CAIRO
Supporters of deposed President Mohamed Morsi staged rallies on Friday to denounce what they call the "military coup" against Egypt's elected leader.
Pro-Morsi marches set out from mosques in the Cairo suburbs of Ain Shams, Abbassiya, Helwan and Shubra.
Chanting slogans against the military, protesters also demonstrated following Friday prayers in Cairo's upscale Mohandiseen district and Omraniya in Giza.
Protesters waved Egyptian flags and banners bearing the images of demonstrators killed in the violence which has gripped the country since Morsi's ouster early last month.
Demonstrators also carried the "four-fingered salute" sign, the "Rabaa sign," to commemorate the hundreds of people killed in last week's violent dispersal of a pro-Morsi protest camp in eastern Cairo's Rabaa al-Adawiya Square.

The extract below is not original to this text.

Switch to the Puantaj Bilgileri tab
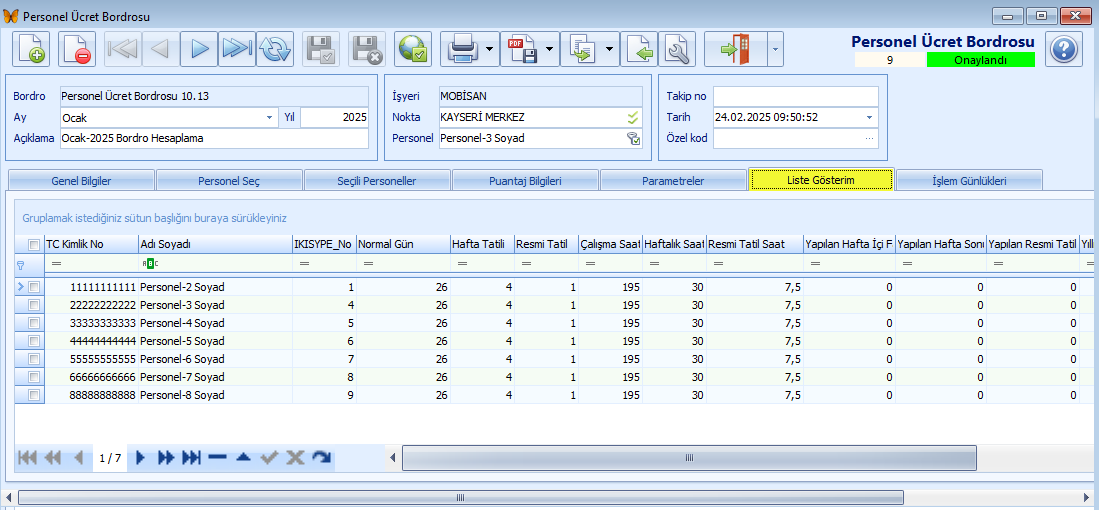[525, 181]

Pro-Morsi demonstrations were also staged in the northern city of Alexandria and in the canal city of Ismailia.
Morsi, Egypt's first democratically-elected president, was ousted by the powerful military on July 3 following mass protests against his regime.
The unconstitutional change of government is described by supporters of the Islamist president as a "military coup," while his opponents describe it as a military-backed popular uprising.
Friday's rallies were called for by the National Alliance for the Defense of Legitimacy, a coalition of largely Islamist parties and figures supportive of Morsi.
In a Thursday statement, the alliance said the marches would be part of a series of scheduled demonstrations on what it has dubbed "Martyrs Friday."
"There are no plans for sit-ins or assemblies in any of the major squares so far," Magdi Salem, a senior alliance figure, told Anadolu Agency.
"We remain committed to peaceful protests."